| What you should do |
Your reply should consist only of the lines from the one with "Task: Select the Germany country label" through the end of the entries, transcribed exactly. Pictures stay out.

────────────────────────────────────────

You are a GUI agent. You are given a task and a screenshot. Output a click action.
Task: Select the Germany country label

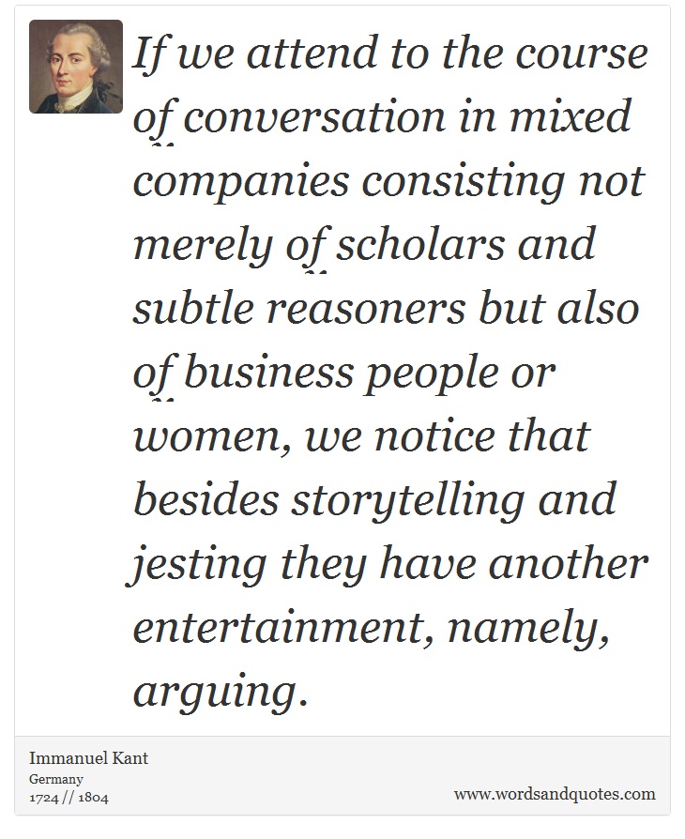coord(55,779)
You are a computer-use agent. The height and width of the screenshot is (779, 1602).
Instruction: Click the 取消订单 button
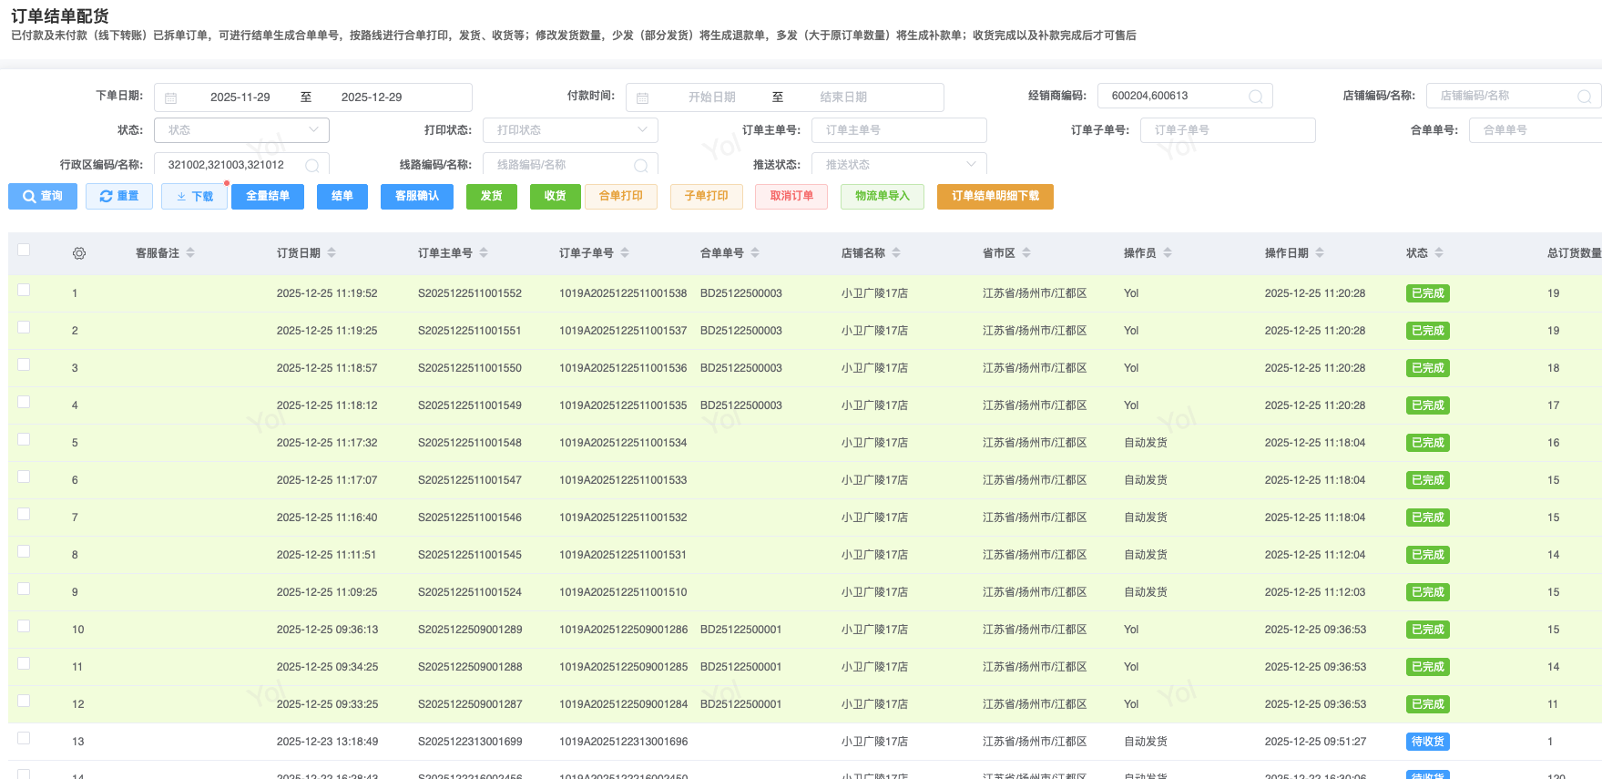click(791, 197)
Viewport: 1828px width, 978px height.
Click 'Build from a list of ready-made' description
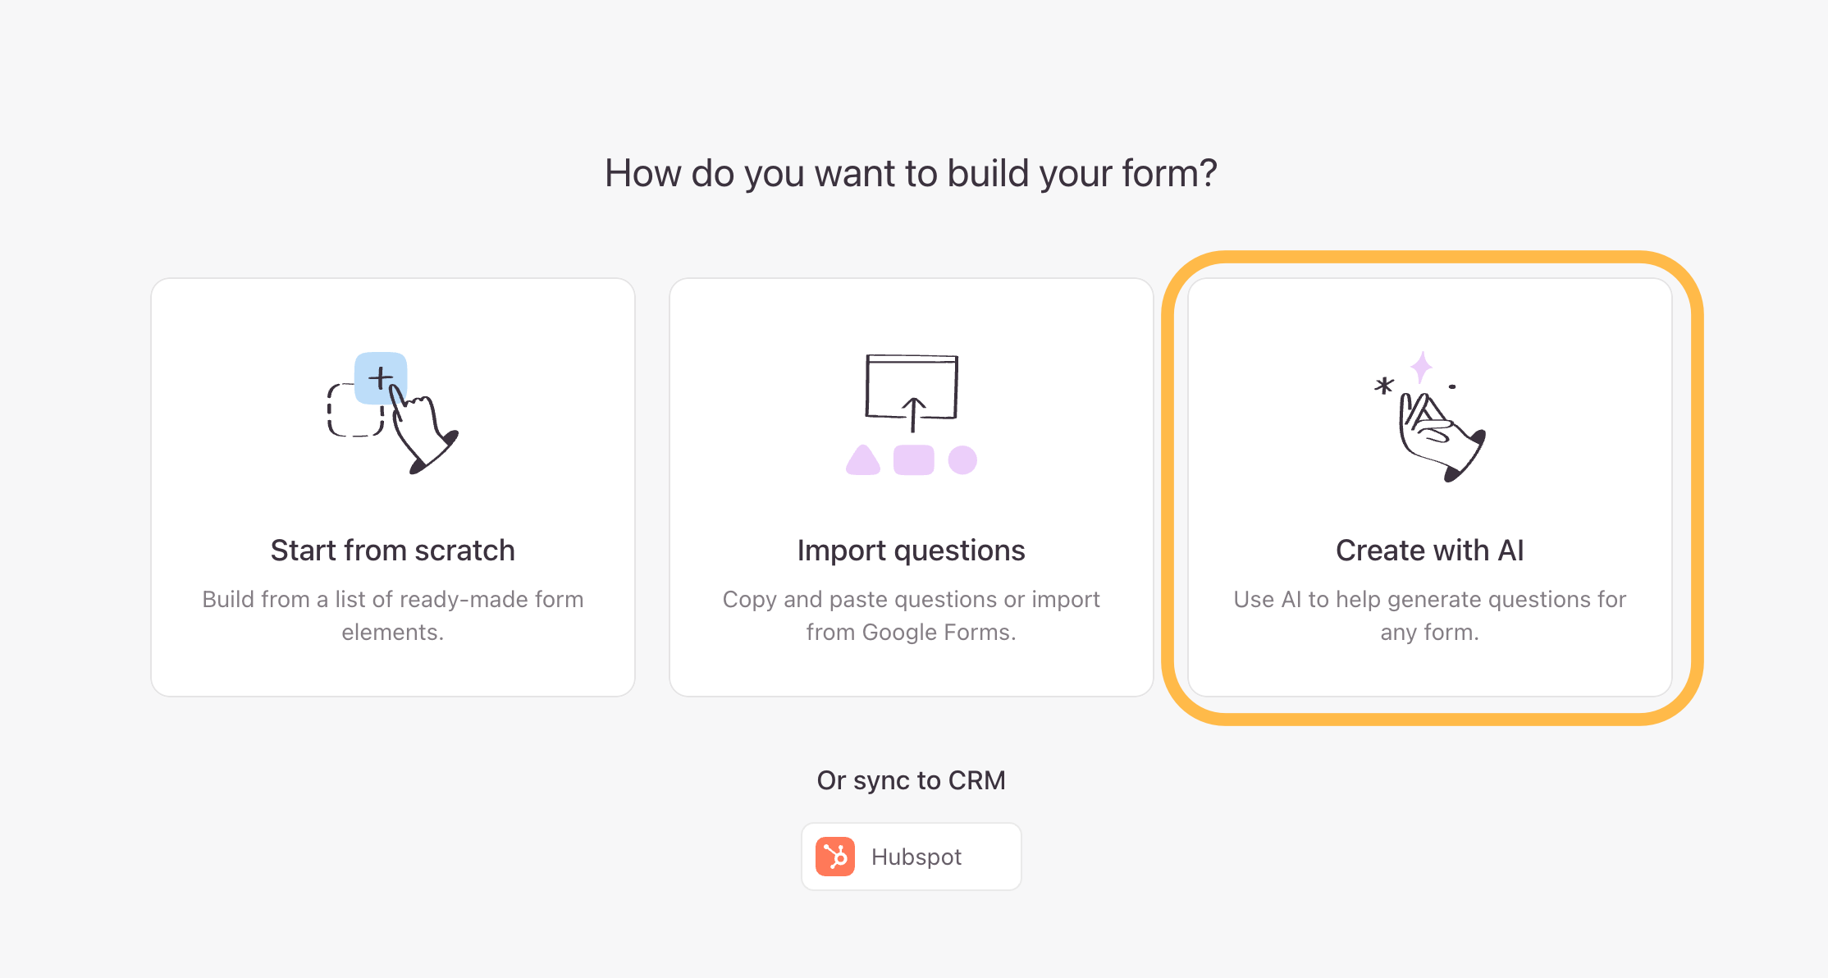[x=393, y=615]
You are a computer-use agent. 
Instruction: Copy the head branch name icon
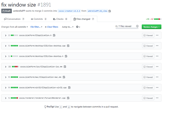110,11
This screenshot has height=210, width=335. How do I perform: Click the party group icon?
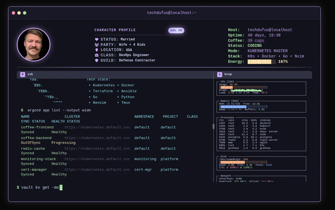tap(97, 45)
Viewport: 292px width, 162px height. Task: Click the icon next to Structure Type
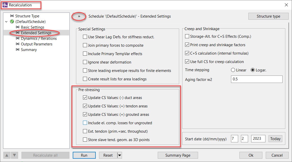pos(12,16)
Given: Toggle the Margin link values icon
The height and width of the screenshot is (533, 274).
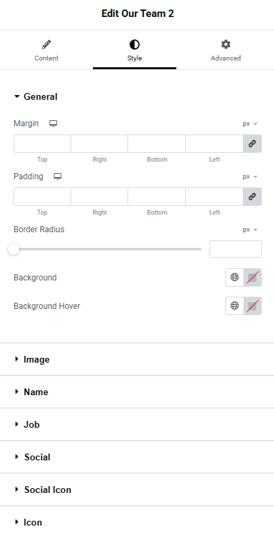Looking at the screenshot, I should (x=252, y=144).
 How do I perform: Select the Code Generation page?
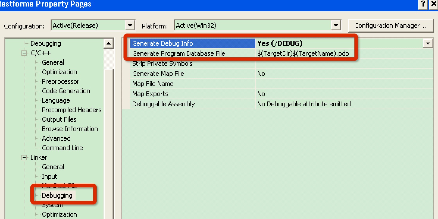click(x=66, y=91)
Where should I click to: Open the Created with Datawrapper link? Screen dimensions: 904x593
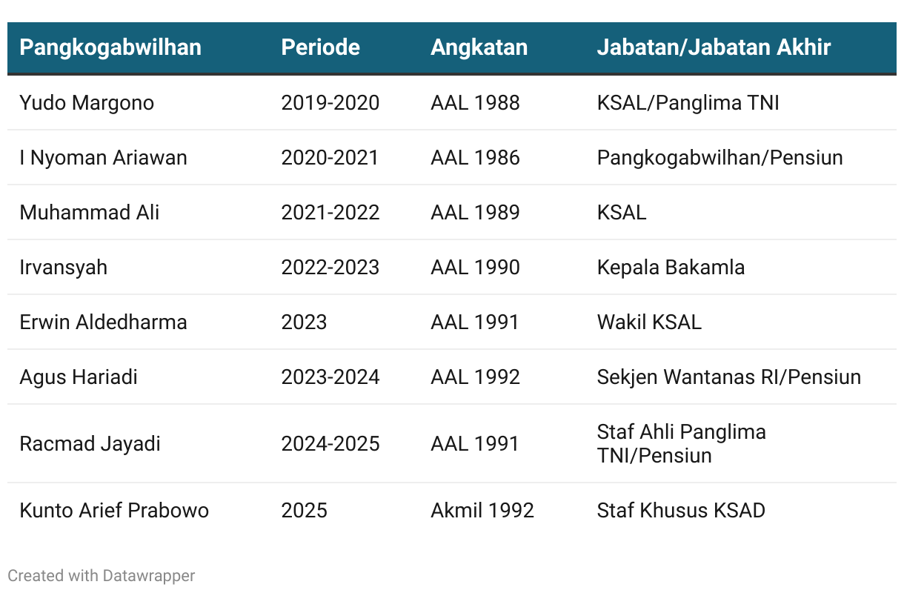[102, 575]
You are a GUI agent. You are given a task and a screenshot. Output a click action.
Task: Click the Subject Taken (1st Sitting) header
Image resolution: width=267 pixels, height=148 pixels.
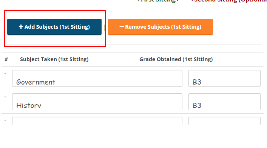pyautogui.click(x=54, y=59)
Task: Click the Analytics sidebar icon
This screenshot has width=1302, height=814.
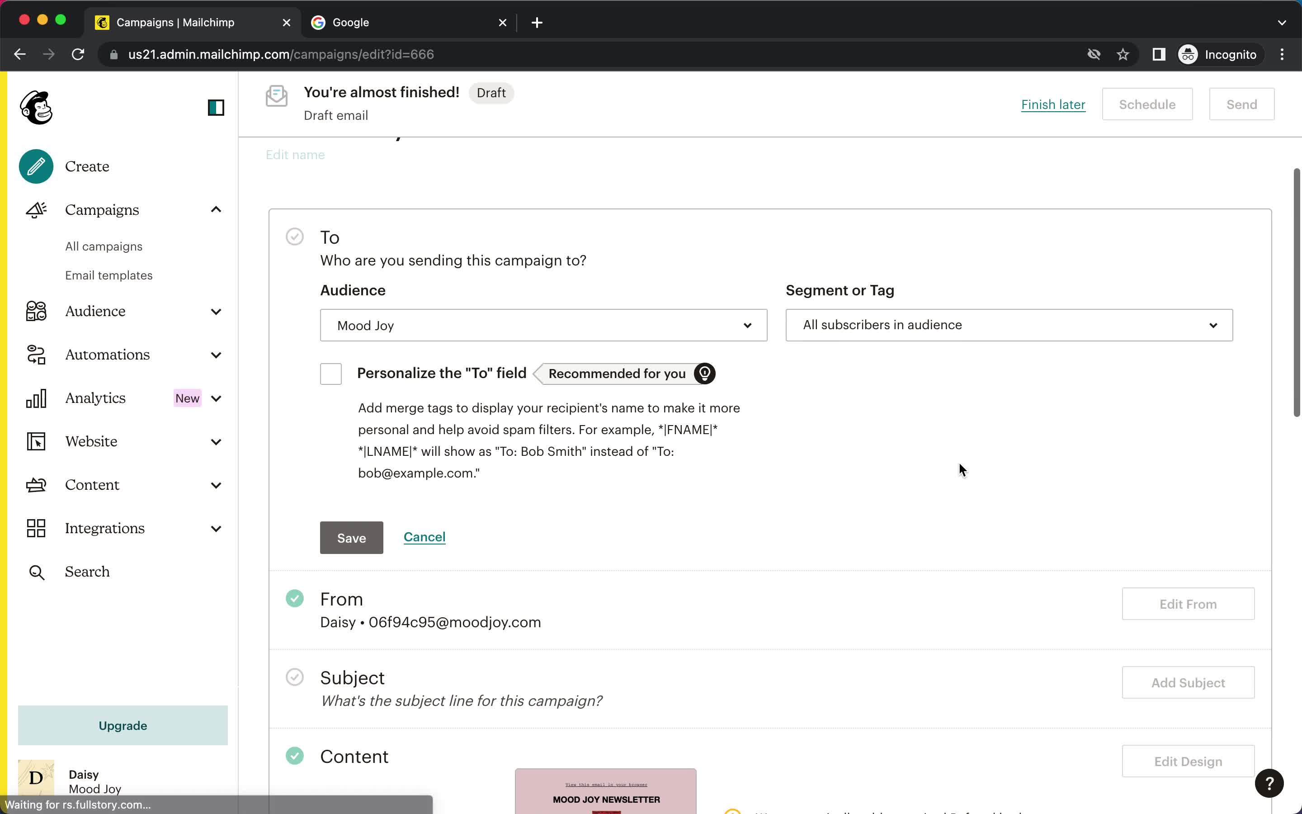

────────────────────────────────────────

| Answer to this task |
Task: Select the Germany country label

coord(55,779)
You are a computer-use agent. The height and width of the screenshot is (779, 1602).
Instruction: Click the 取消订单 button
click(791, 197)
Viewport: 1828px width, 978px height.
Click 'Build from a list of ready-made' description
[x=393, y=615]
You are a computer-use agent. 
Instruction: Copy the head branch name icon
110,11
This screenshot has height=210, width=335. How do I perform: Click the party group icon?
tap(97, 45)
Viewport: 292px width, 162px height. Task: Click the icon next to Structure Type
pos(12,16)
Given: Toggle the Margin link values icon
The height and width of the screenshot is (533, 274).
Looking at the screenshot, I should (x=252, y=144).
 How do I perform: Select the Code Generation page?
click(x=66, y=91)
Where should I click to: Open the Created with Datawrapper link? Screen dimensions: 904x593
[102, 575]
You are a GUI agent. You are given a task and a screenshot. Output a click action.
Task: Click the Subject Taken (1st Sitting) header
Image resolution: width=267 pixels, height=148 pixels.
pyautogui.click(x=54, y=59)
Task: Click the Analytics sidebar icon
This screenshot has width=1302, height=814.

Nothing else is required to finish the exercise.